To escape--or at least forget--what appears like chaos, millions turn to television, where "reality TV" fakes reality. Thousands form "flash mobs" and gather to beat one another with pillows. Elsewhere, players of online games pay thousands of dollars in real money for virtual swords that their virtual selves can use to win virtual castles or maidens. Irreality spreads.
More important, institutions that once lent coherence, order and stability to society--schools, hospitals, families, courts, regulatory agencies, trade unions--flail about in crisis.
And it is against this background that America's trade deficit soars to unprecedented levels. The national budget staggers drunkenly. The world's finance ministers wonder out loud if they should risk triggering a global depression by recalling the billions they have lent to Washington. Europe celebrates itself for expanding the European Union--but German unemployment hits a fifty-year high and the French and Dutch overwhelmingly reject the proposed E.U. constitution. Meanwhile, China, we're told--again and again--is certain to become the next superpower.
The combination of economic high-wire acts and institutional failures leaves individuals back home face-to-face with potentially devastating personal problems. They question if they will ever receive the pensions for which they have worked, or whether they can afford the rocketing costs of gasoline and health care. They agonize about appalling schools. They worry about whether crime, drugs and an anything-goes morality will destroy civil life. How, everyone wants to know, will this seeming chaos affect our wallets? Will we even have a wallet?
FAD OF THE MONTH
Not only do ordinary mortals find it hard to answer these questions, so do the experts. Corporate CEOs succeed one another like passengers pushing through a rush-hour turnstile: merging, divesting, kowtowing to the stock market; pursuing core competence one month, synergy the next, the latest management fad a month later. They study the most recent economic forecasts, but many economists themselves are befuddled as they wander around in a cemetery of dead ideas.
To decode this new world we need to cut through the chatter of rear-window economists and business pundits who prattle about "business fundamentals." We need to probe below the obsolete obvious. In these pages, therefore, we will focus on the unexplored "deep fundamentals" on which the so-called fundamentals themselves depend.
Once we do, things look different, less crazy, and previously unnoticed opportunities pop out of the shadows. Chaos, it turns out, is only part of the story. And chaos itself generates new ideas.
Tomorrow's economy, for example, will present significant business opportunities in fields like hyper-agriculture, neurostimulation, customized health care, nanoceuticals, bizarre new energy sources, streaming payment systems, smart transportation, flash markets, new forms of education, non-lethal weapons, desktop manufacturing, programmable money, risk management, privacy-invasion sensors that tell us when we're being observed--indeed, sensors of all kinds--plus a bewildering myriad of other goods, services and experiences.
We can't be sure when these will or will not turn profitable or how they will converge.
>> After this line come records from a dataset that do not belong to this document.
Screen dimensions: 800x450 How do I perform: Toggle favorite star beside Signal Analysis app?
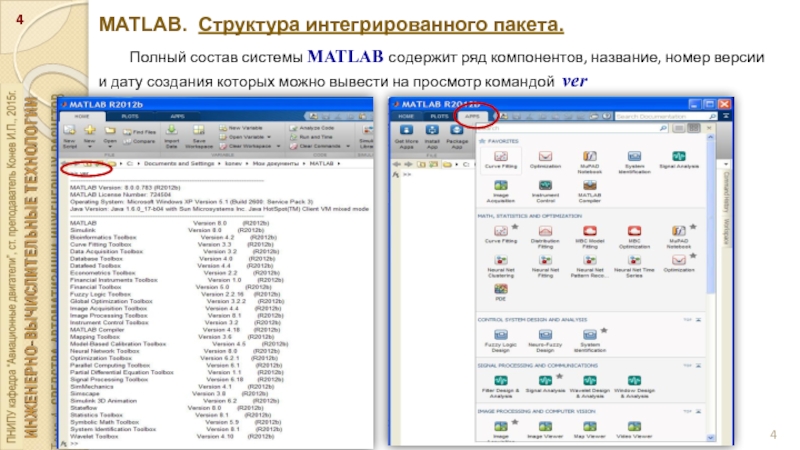pos(557,378)
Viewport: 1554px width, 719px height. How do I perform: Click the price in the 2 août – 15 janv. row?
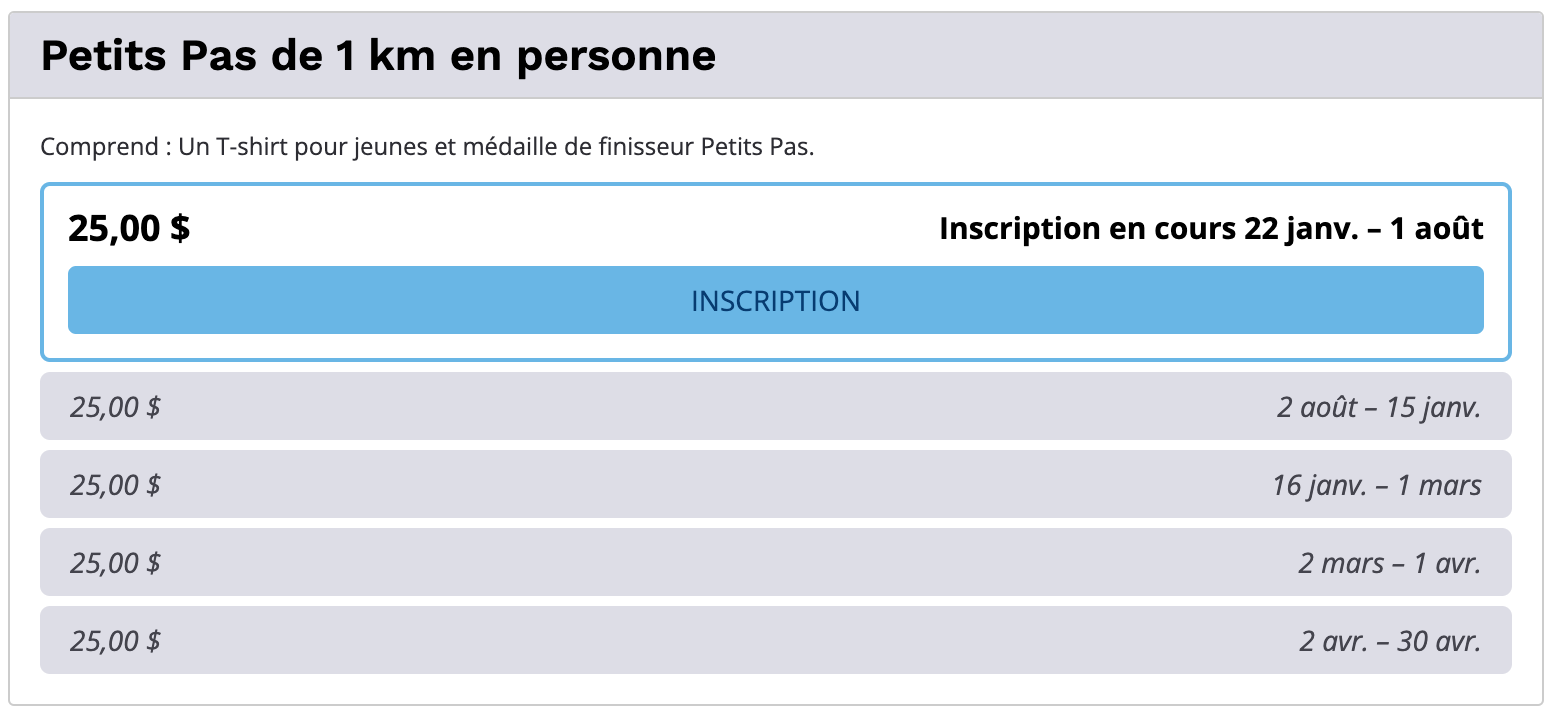tap(115, 407)
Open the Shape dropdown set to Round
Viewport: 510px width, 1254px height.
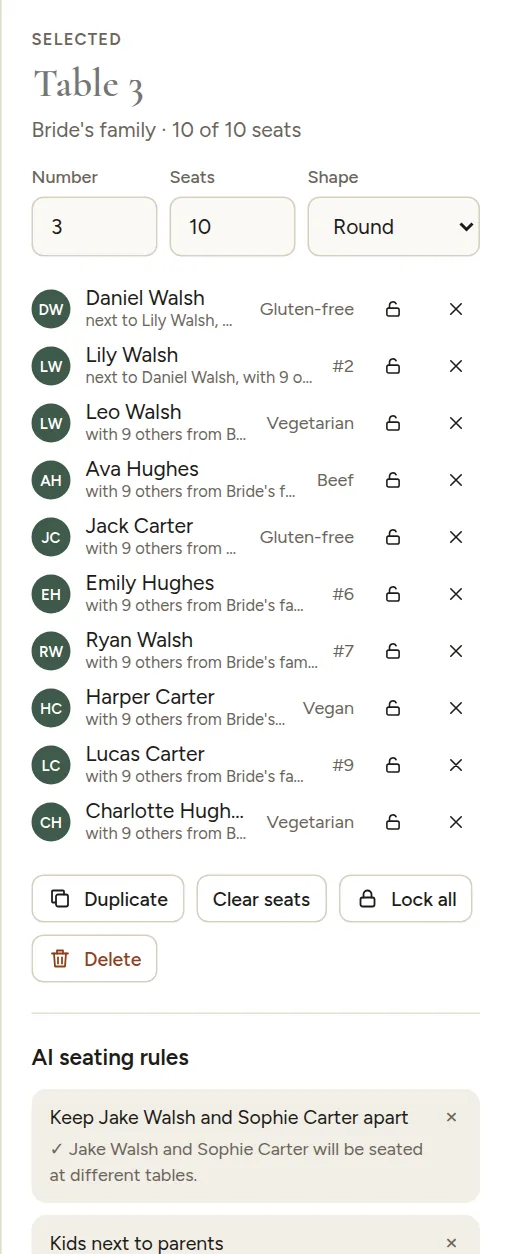pos(394,226)
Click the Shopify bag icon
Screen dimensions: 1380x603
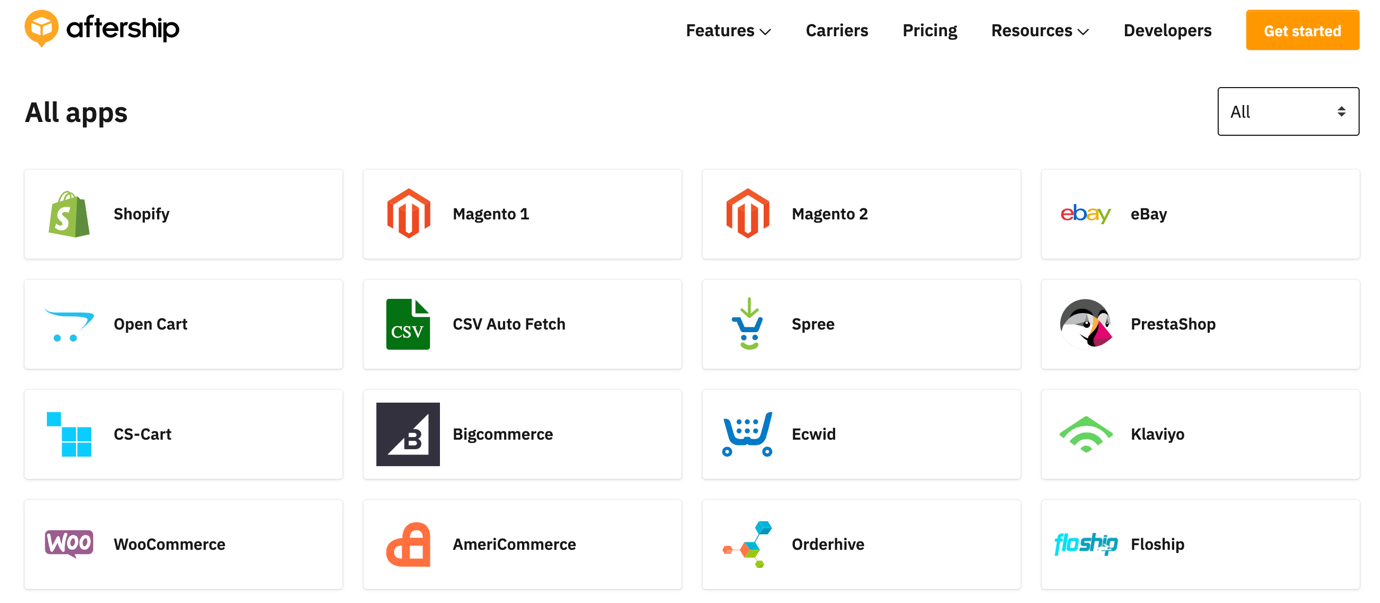point(69,214)

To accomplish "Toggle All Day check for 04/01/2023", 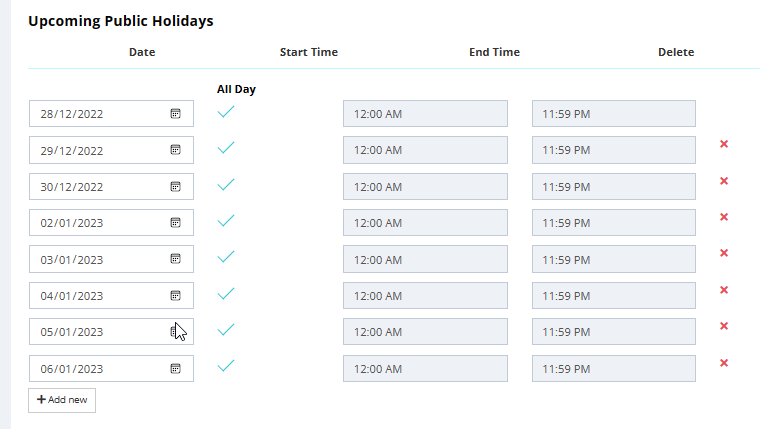I will [226, 293].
But understanding the deep fundamentals will reveal the existence, even now, of new needs and previously unidentified industries and sectors--a huge "synchronization industry," for example, and a "loneliness industry."
To forecast the future of wealth, we also need to look not just at the work we do for money but at the unpaid work all of us also do as "prosumers." (We'll explain later, but it might shock most people to learn just how much unpaid output we all produce every day.) We'll look, as well, at the invisible "third job" that many of us hold without even knowing it.
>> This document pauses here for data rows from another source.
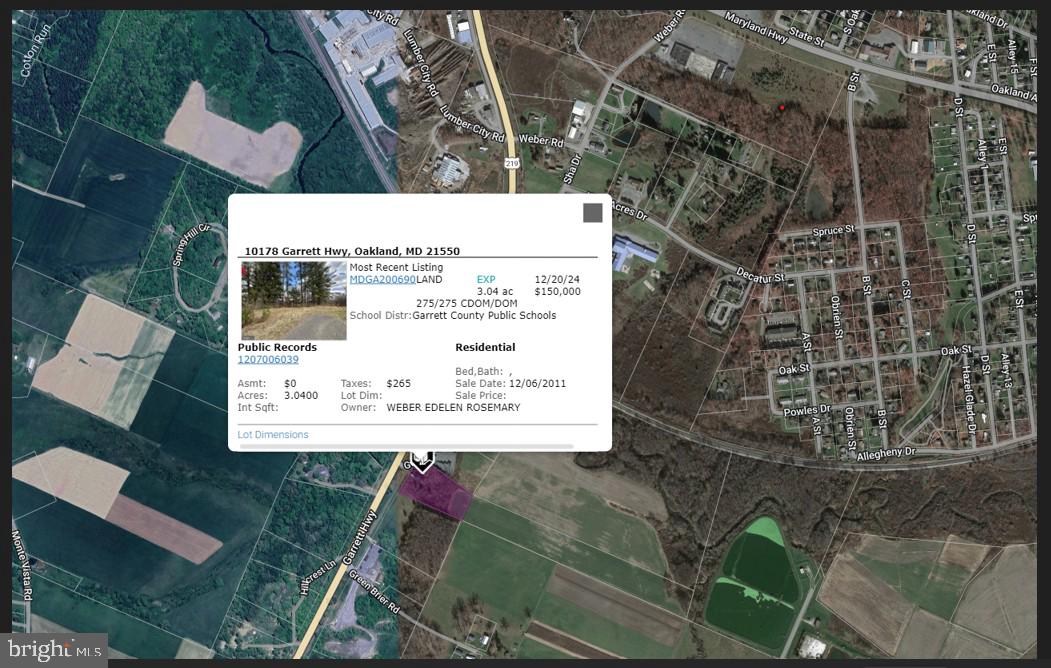Screen dimensions: 1051x668
Task: Click the Route 219 highway shield
Action: tap(511, 163)
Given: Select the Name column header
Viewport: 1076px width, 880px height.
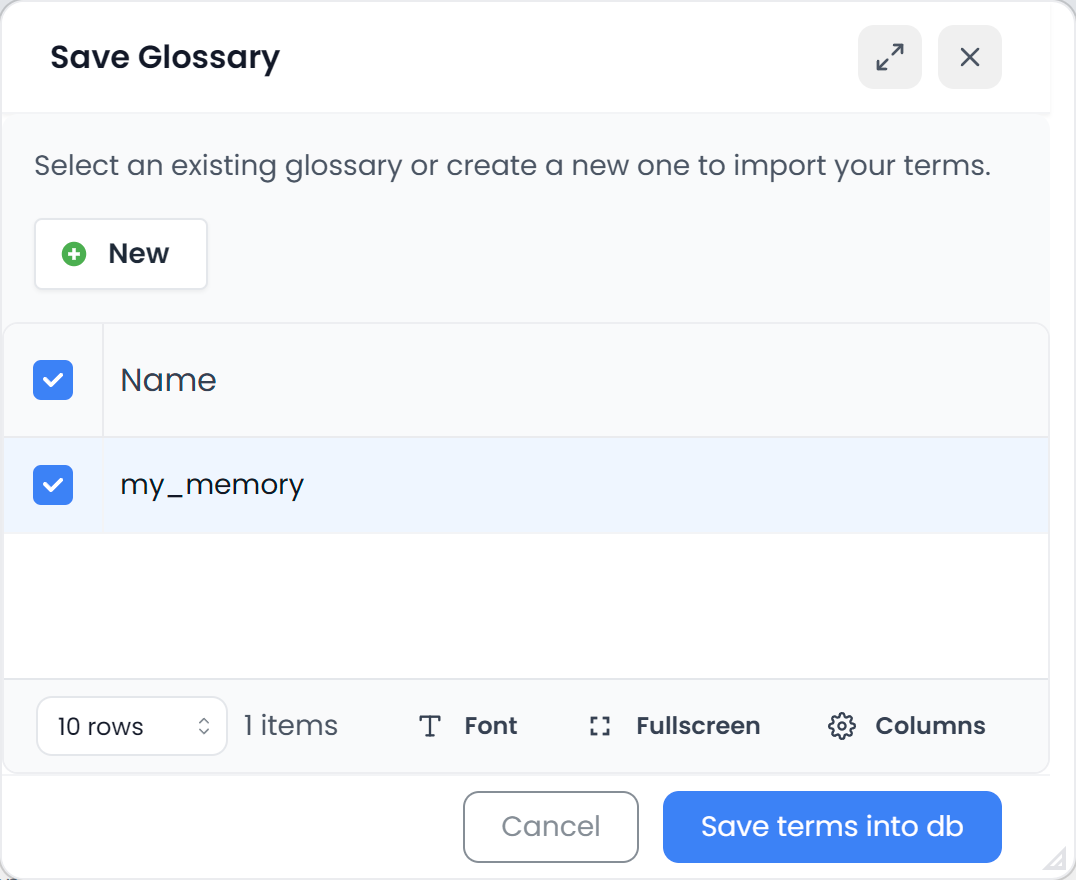Looking at the screenshot, I should [167, 380].
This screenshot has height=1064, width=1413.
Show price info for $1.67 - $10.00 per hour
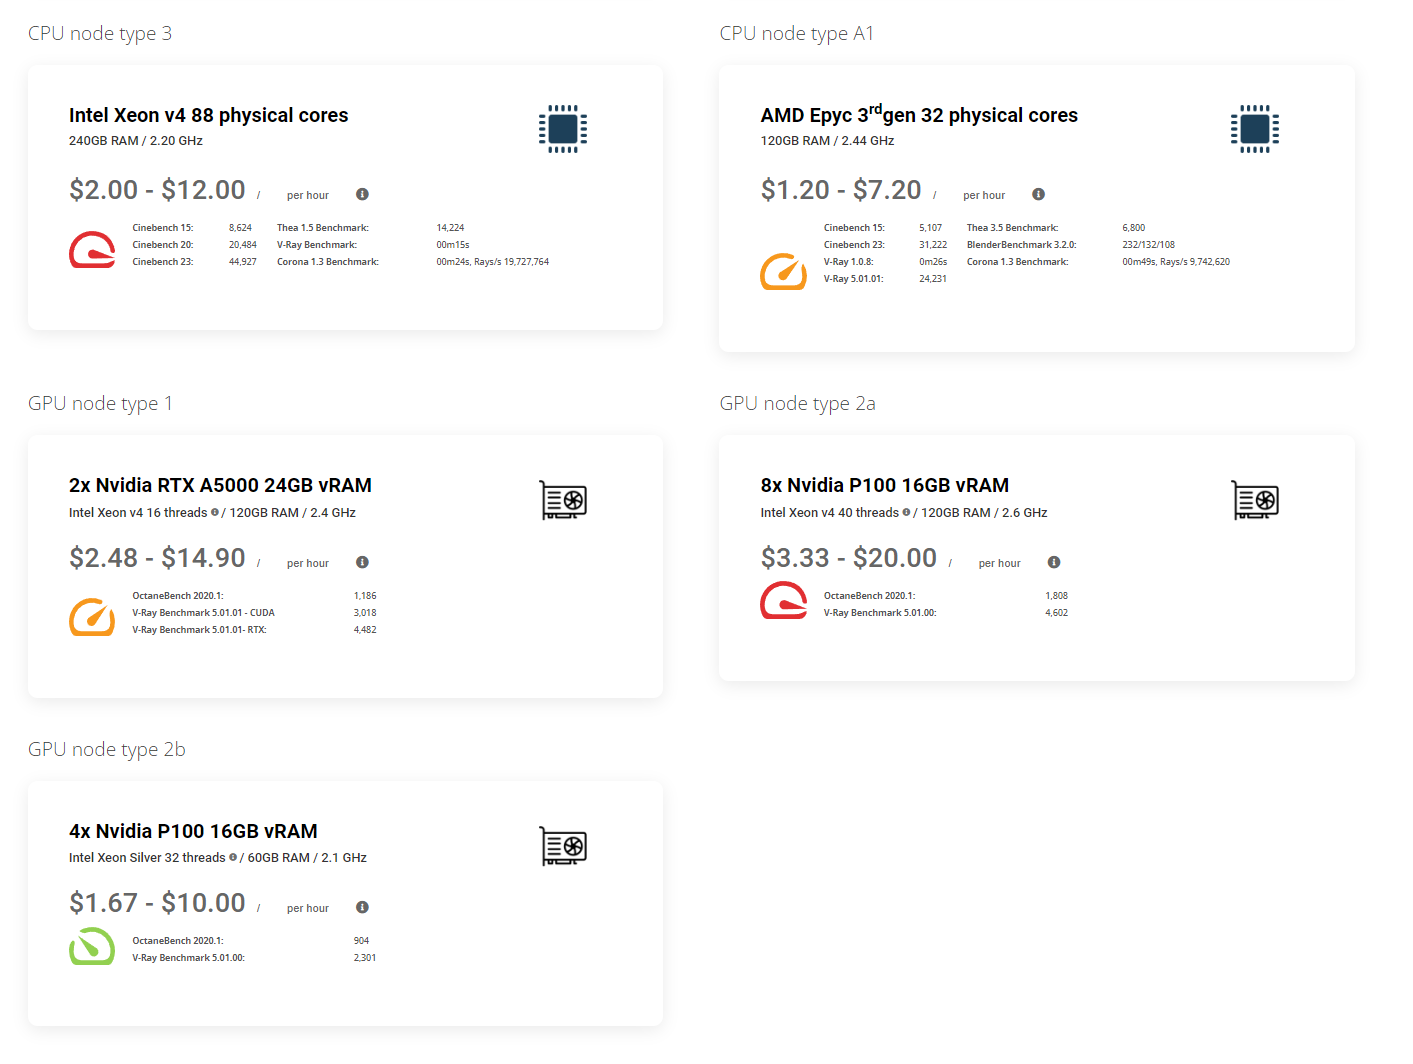[x=362, y=907]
Because prosuming is set to explode, the future of the money economy can no longer be understood, let alone forecast, apart from that of the prosumer economy. The two, in fact, are inseparable. Together they form a wealth system. And once we understand this--and the channels by which the two feed each other--we gain piercing insights into our private lives now and into the future.
LOOSENED CONSTRAINTS
New wealth systems don't come often, and they don't travel alone. Each carries with it a new way of life, a civilization. Not just new business structures but new family formats; new kinds of music and art; new foods, fashions and standards of physical beauty; new values; and new attitudes toward religion and personal freedom--all of which interact with and shape the emerging new wealth system.
America today is spearheading just such a new civilization built around a revolutionary way of creating wealth. For better and worse, billions of lives around the world are already being changed by this revolution. Nations and whole regions of the globe are rising or declining as they feel its impact.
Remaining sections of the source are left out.